La jeune femme de 28 ans sera libérée « dans les prochaines heures », en même temps que son fiancé, le gynécologue, l’anesthésiste et la secrétaire médicale poursuivis dans le même dossier, ajoute la même source.

Hajar Raissouni et son fiancé avaient été condamnés fin septembre à un an de prison ferme pour « avortement illégal » et « relations sexuelles hors mariage « par le tribunal de Rabat. Son gynécologue a écopé de deux ans de prison ferme. L’anesthésiste octogénaire avait, lui, été condamné à un an de prison avec sursis et une secrétaire à huit mois avec sursis.

Interpellée fin août à l’entrée d’un cabinet médical de Rabat, la jeune journaliste avait été soumise à « un examen médical sans son accord », selon elle.
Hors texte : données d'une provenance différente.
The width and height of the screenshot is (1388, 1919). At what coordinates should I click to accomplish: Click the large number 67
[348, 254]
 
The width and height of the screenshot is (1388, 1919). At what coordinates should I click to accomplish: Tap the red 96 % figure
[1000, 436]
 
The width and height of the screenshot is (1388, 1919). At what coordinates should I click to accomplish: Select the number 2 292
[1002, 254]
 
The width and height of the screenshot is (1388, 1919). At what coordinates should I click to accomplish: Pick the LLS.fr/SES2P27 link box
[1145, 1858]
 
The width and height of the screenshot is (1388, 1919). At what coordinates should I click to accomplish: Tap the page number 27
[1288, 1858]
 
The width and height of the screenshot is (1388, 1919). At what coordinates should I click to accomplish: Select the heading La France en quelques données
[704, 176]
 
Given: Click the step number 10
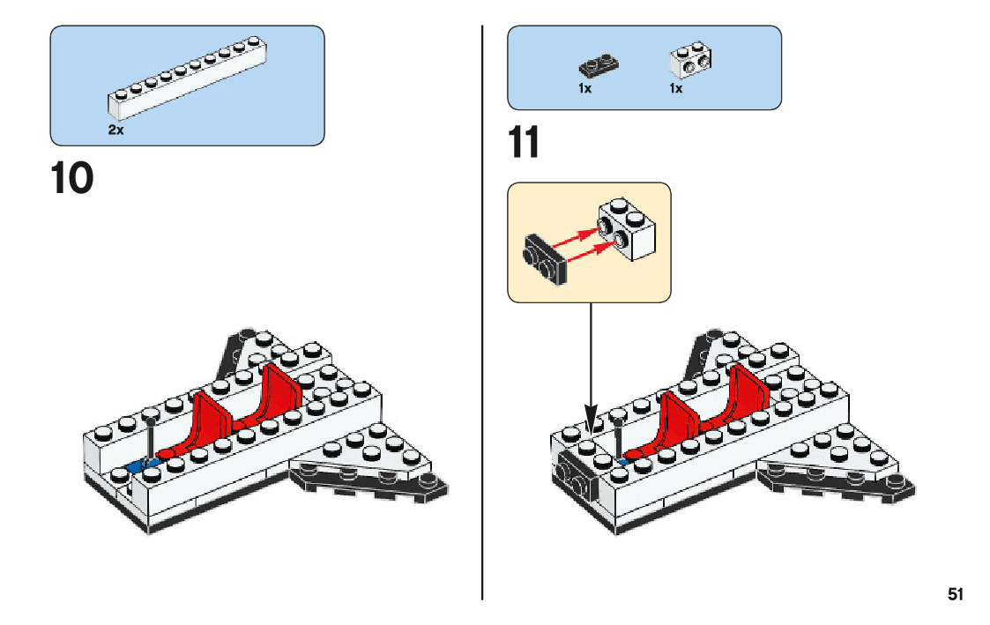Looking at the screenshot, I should click(72, 179).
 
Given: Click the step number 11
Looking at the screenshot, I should click(525, 143).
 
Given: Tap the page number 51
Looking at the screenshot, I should click(956, 594).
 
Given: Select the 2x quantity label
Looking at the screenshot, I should click(115, 130).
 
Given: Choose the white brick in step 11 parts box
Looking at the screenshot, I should click(691, 60).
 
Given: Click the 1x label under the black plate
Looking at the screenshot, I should click(585, 89).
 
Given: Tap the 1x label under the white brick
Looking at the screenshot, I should click(676, 89).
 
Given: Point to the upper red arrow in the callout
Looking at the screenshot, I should click(574, 236).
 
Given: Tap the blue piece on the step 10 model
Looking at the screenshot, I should click(137, 465).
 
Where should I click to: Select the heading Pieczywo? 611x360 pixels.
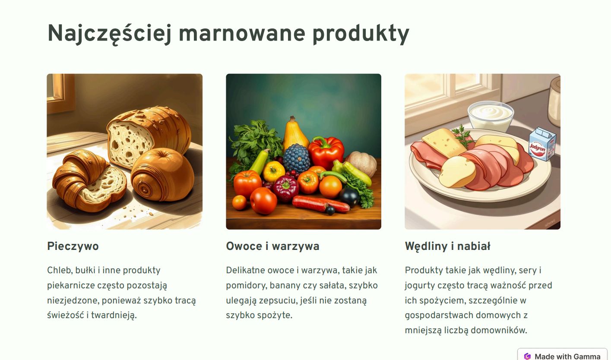pos(73,246)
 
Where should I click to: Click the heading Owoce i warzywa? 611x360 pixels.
pos(272,246)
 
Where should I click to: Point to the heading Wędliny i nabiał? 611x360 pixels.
pos(448,246)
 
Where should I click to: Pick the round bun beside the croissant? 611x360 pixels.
pos(162,174)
Ses avocats avaient assimilé cet examen à de « la torture », soulignant des « manquements de la police judiciaire » et des « preuves fabriquées », et plaidé pour sa libération.

Lors d’une précédente audience avant son procès, Mme Raissouni avait nié tout avortement, assurant avoir été traitée pour une hémorragie interne, ce que son gynécologue a confirmé au tribunal. « C’est une affaire de répression politique, de répression d’une opinion indépendante, et une vengeance contre sa famille », avait dit l’historien engagé Maati Monjib, présent à l’audience. « On est bien conscient que c’est une affaire politique. Mais en tant que mouvement féministe, ce sont les motifs qui nous inquiètent. Ce sont souvent les femmes qui sont victimes de lois liberticides », avait affirmé peu avant le verdict Ibtissam Lachgar, cofondatrice du Mouvement alternatif pour les libertés individuelles.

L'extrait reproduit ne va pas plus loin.